公正証書を作成する際のポイント
ここでは、任意後見契約について公正証書を作成する際のポイントをご紹介しています。
公証人との面接が必要!
公正証書を作成する際には、ご本人が公証役場に出向くのが原則ですが、ご本人に代わって代理人が、公正証書の作成や当方の受領を行うことができます。(遺言など一定の公正証書は除きます)。
しかし、任意後見契約については、代理人に公正証書の作成を依頼する場合であっても、必ず任意後見契約をしたいと考えていらっしゃるご本人に公証役場に出向いていただき、公証人と面接をしていただく必要があります。
任意後見契約は、自分の財産や年金の管理、さらには介護や入院といった生活の手続きを任せるという契約になりますので、公証人は「本当にその人に任意後見を頼みたいと思っているか」という意思確認を行います。
なお面接の際には、どういった内容を任意後見人に依頼したいか、といった希望も公証人に伝えるといいでしょう。
任意後見人に依頼する内容をはっきりさせる
任意後見契約では、任意後見人にどういったことを任せるか、どこまでの権限を与えるかということを明確にしておく必要があります。
公正証書にそのすべての内容を記載するのは大変なので、公正証書とは別途、代理権目録というものを作成することになります。

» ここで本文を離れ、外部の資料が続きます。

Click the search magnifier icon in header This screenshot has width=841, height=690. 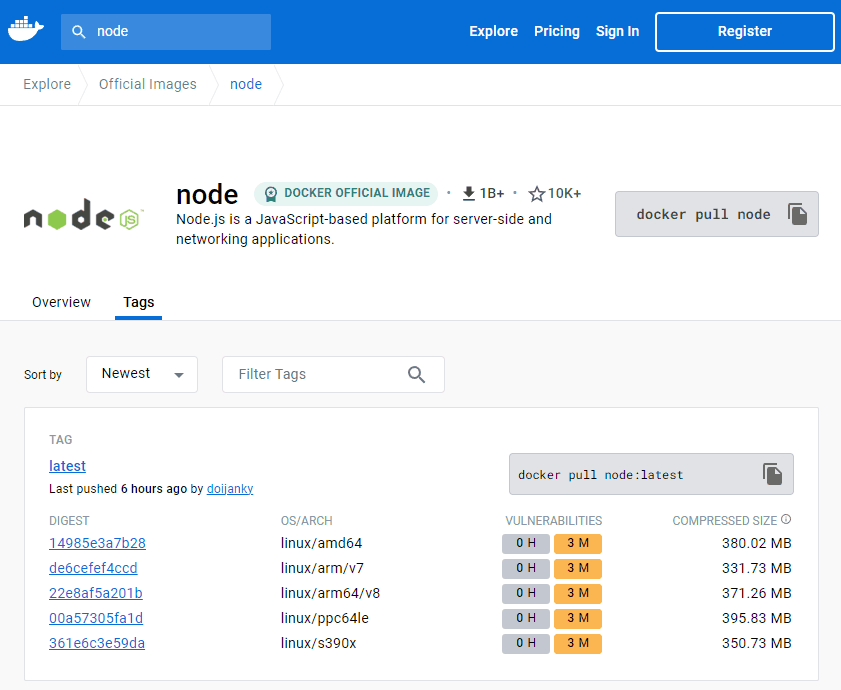(x=79, y=32)
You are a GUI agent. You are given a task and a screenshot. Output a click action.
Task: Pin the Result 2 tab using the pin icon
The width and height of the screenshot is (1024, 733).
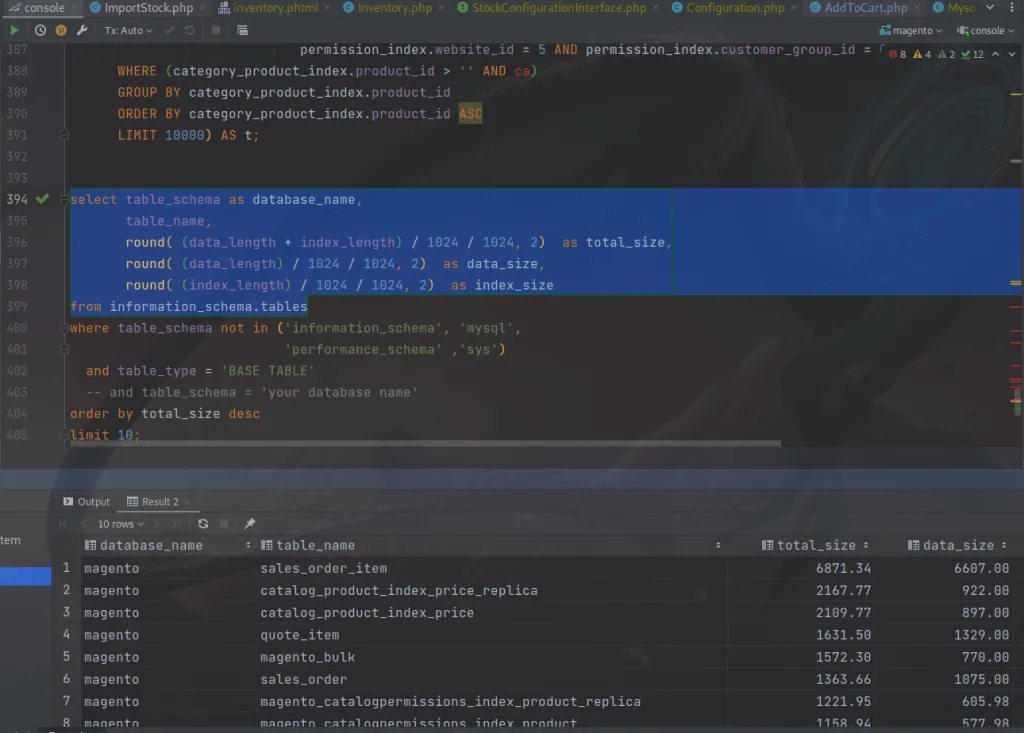click(248, 523)

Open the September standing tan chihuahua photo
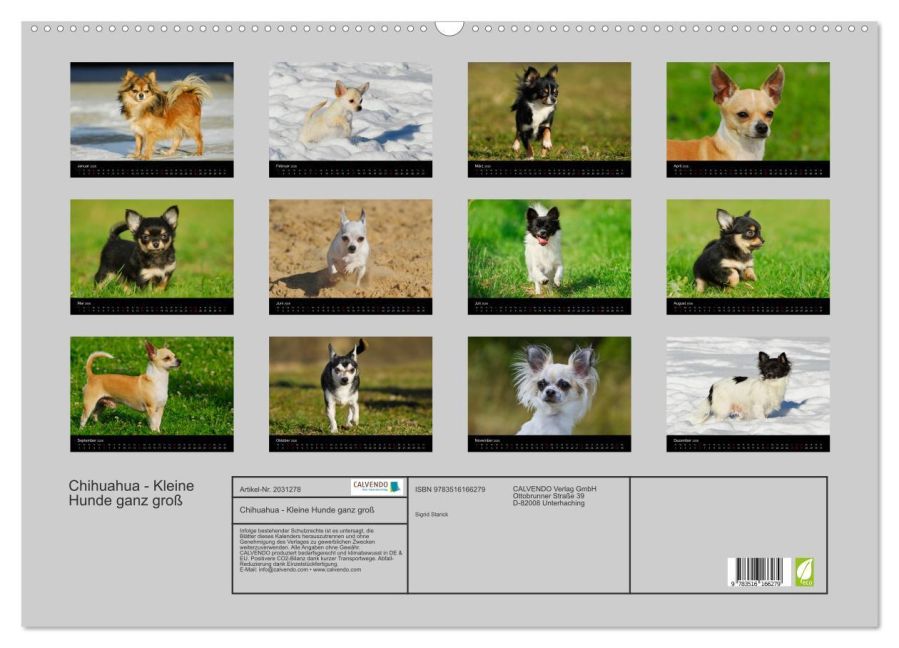click(152, 386)
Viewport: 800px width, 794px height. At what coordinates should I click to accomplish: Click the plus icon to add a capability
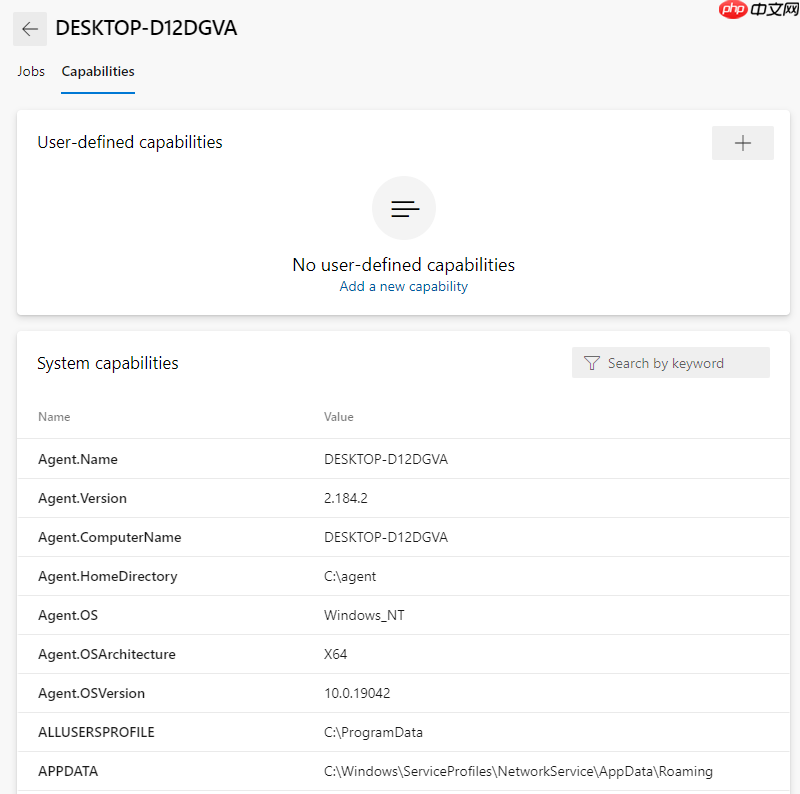tap(742, 142)
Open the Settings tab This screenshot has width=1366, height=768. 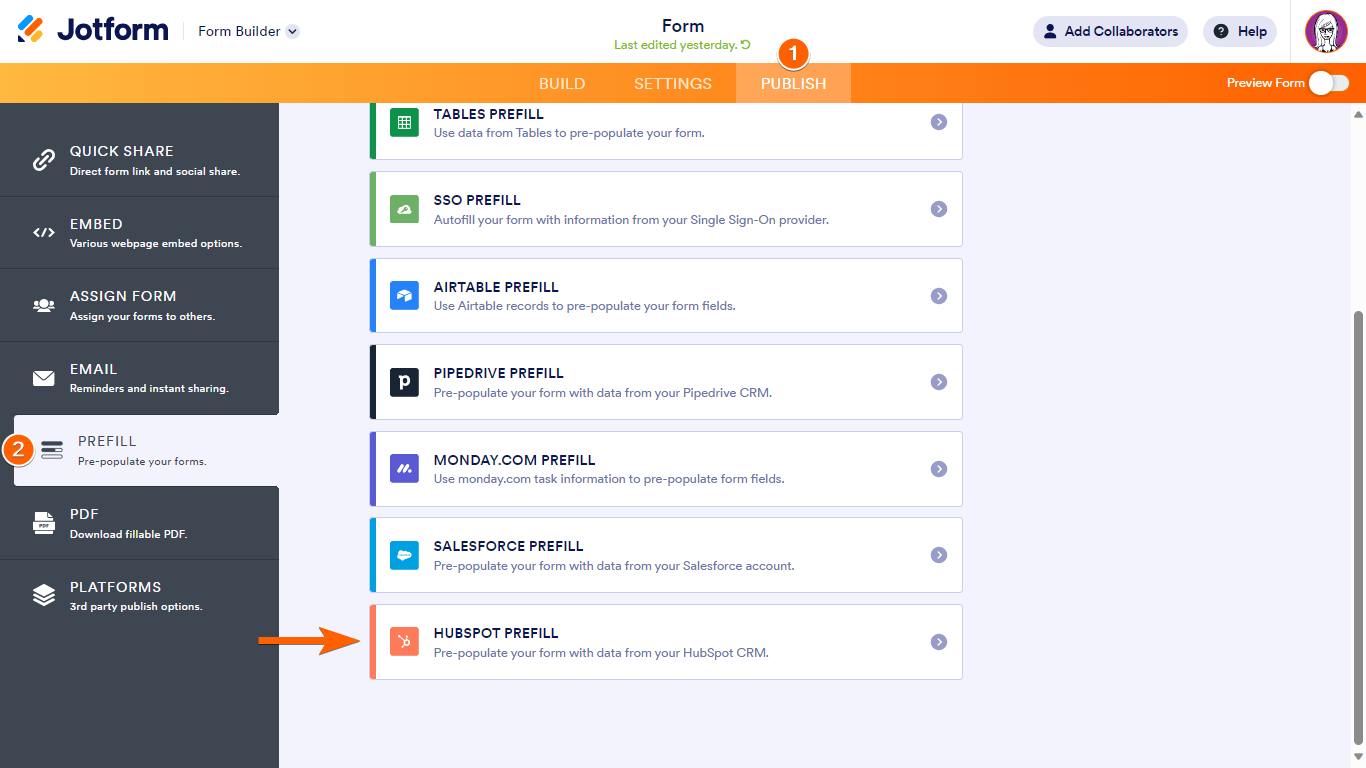click(673, 84)
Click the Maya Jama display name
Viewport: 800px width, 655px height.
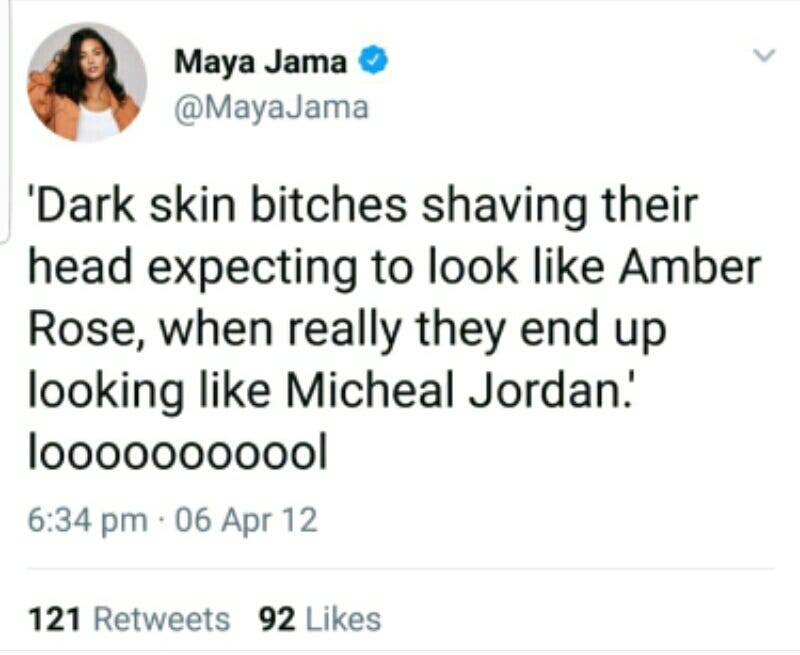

なお、一定の行為について、任意後見監督人の同意を必要とする、という特約をつけることも可能です。
任意後見人に支払う費用について決めておく
任意後見人に費用を支払うかどうかはご本人と任意後見人との間で自由に決めていただくことができます。ご身内の方が任意後見人となり、費用はいらない、とおっしゃる場合はもちろんそれでもかまいません。
費用を支払う場合は、費用の額、支払い方法についてきちんと話し合いを行い、それを公正証書に記載しておきましょう。
なお、任意後見が開始されるときに、任意後見監督人が選任されますが、任意後見監督人には必ず費用を支払う必要があり、その費用は任意後見人が管理する財産のなかから支払われることになります。